Financing Frictions and the Real Economy
Sunday, Jan. 8, 2017 1:00 PM – 3:00 PM
Sheraton Grand Chicago, Colorado
- Chair: David Matsa, Northwestern University
Can Paying Firms Quicker Affect Aggregate Employment?
AbstractIn 2011, the federal government accelerated payments to their small business contractors, spanning virtually every county and industry in the US. We study the impact of this reform on county-sector employment growth over the subsequent three years. Despite firms being paid just 15 days sooner, we find payroll increased 10 cents for each accelerated dollar, with two-thirds of the effect coming from an increase in new hires and the balance from an increase in earnings. Importantly, however, we document substantial crowding out of non-treated firms employment, particularly in counties with low rates of unemployment.
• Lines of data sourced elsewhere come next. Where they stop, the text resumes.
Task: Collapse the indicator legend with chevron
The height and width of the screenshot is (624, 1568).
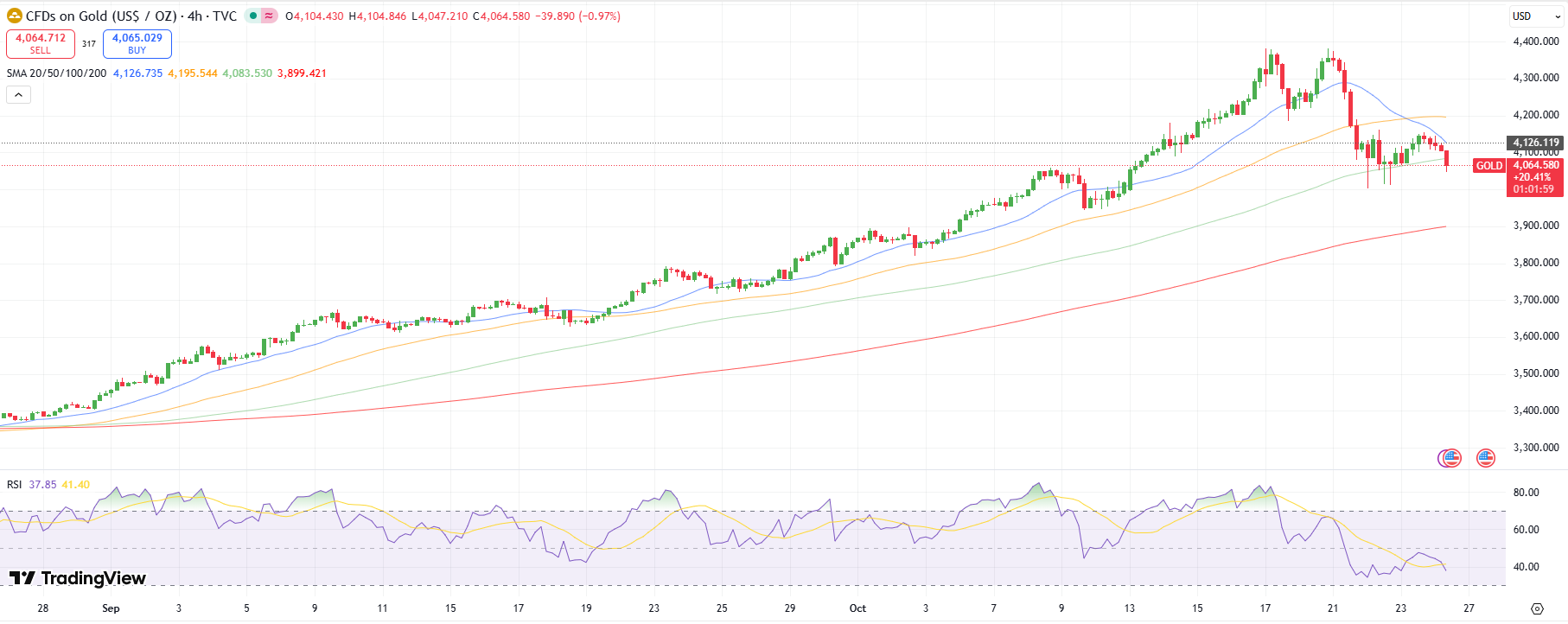Action: (x=18, y=95)
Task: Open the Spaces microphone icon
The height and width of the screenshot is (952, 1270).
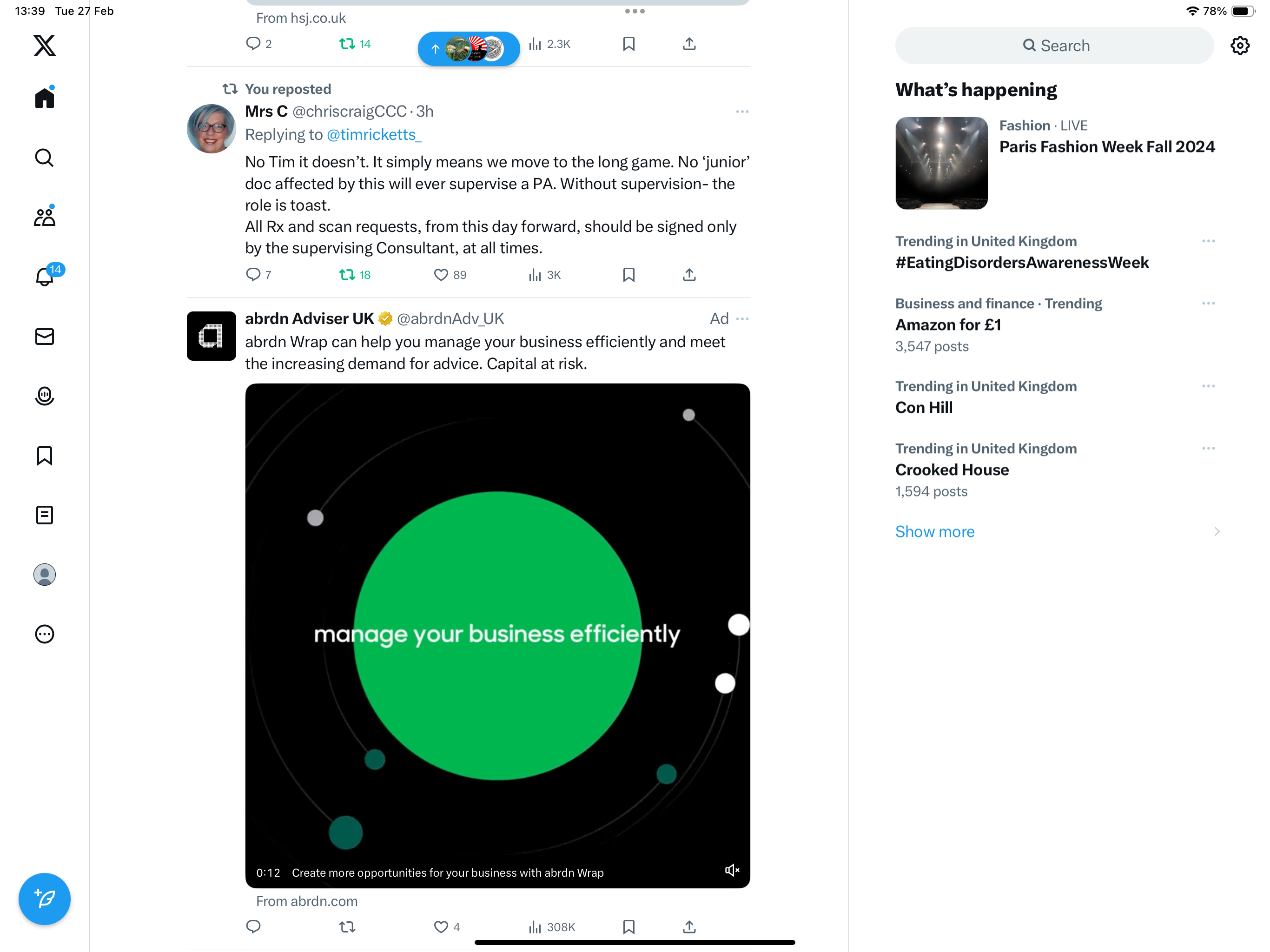Action: click(x=44, y=396)
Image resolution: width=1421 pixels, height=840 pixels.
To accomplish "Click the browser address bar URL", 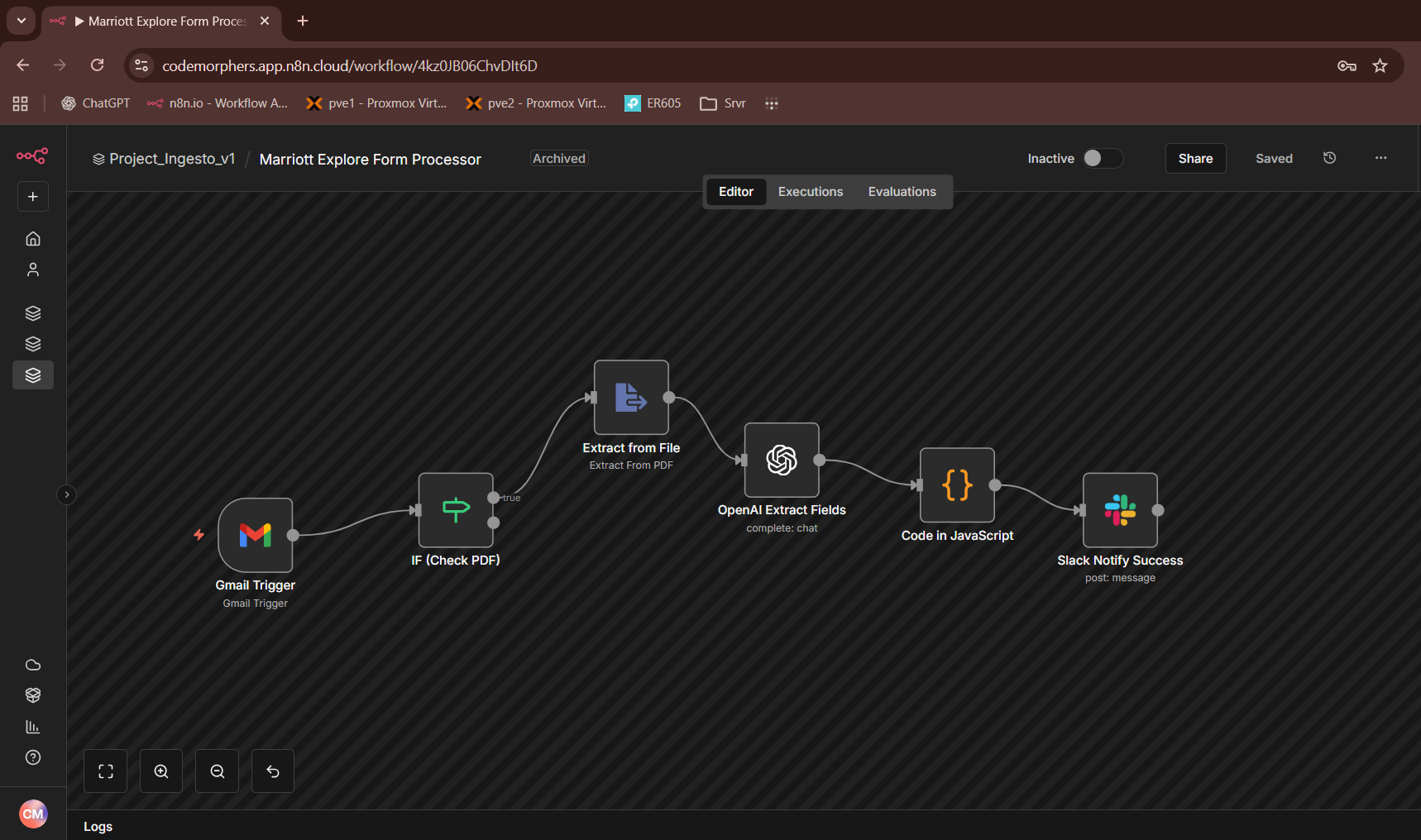I will point(350,66).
Our results highlight an important channel through which financing constraints can be alleviated for small firms, but also emphasize the general-equilibrium effects of large-scale interventions, which can lead to a substantially lower net impact on aggregate outcomes.
Aggregate Effects of Collateral Constraints
AbstractThis paper provides a quantitative exploration of the aggregate effects of an important
source of financing friction, collateral constraints. We develop a general equilibrium model
of firm dynamics with collateral constraints and adjustment costs, which we structurally
estimate using administrative data on French firms. The model is estimated using the joint
firm-level dynamics of capital and labor observed following exogenous shocks to the value of
collateral. We find that welfare increases by 5.4% when collateral constraints are removed.
25% of these welfare gains come from an improved allocation of inputs across heterogenous
firms; 75% are derived from an aggregate increase in capital. Interestingly, removing collateral constraints has little effect on aggregate employment, as financially constrained firms tend to substitute labor for capital.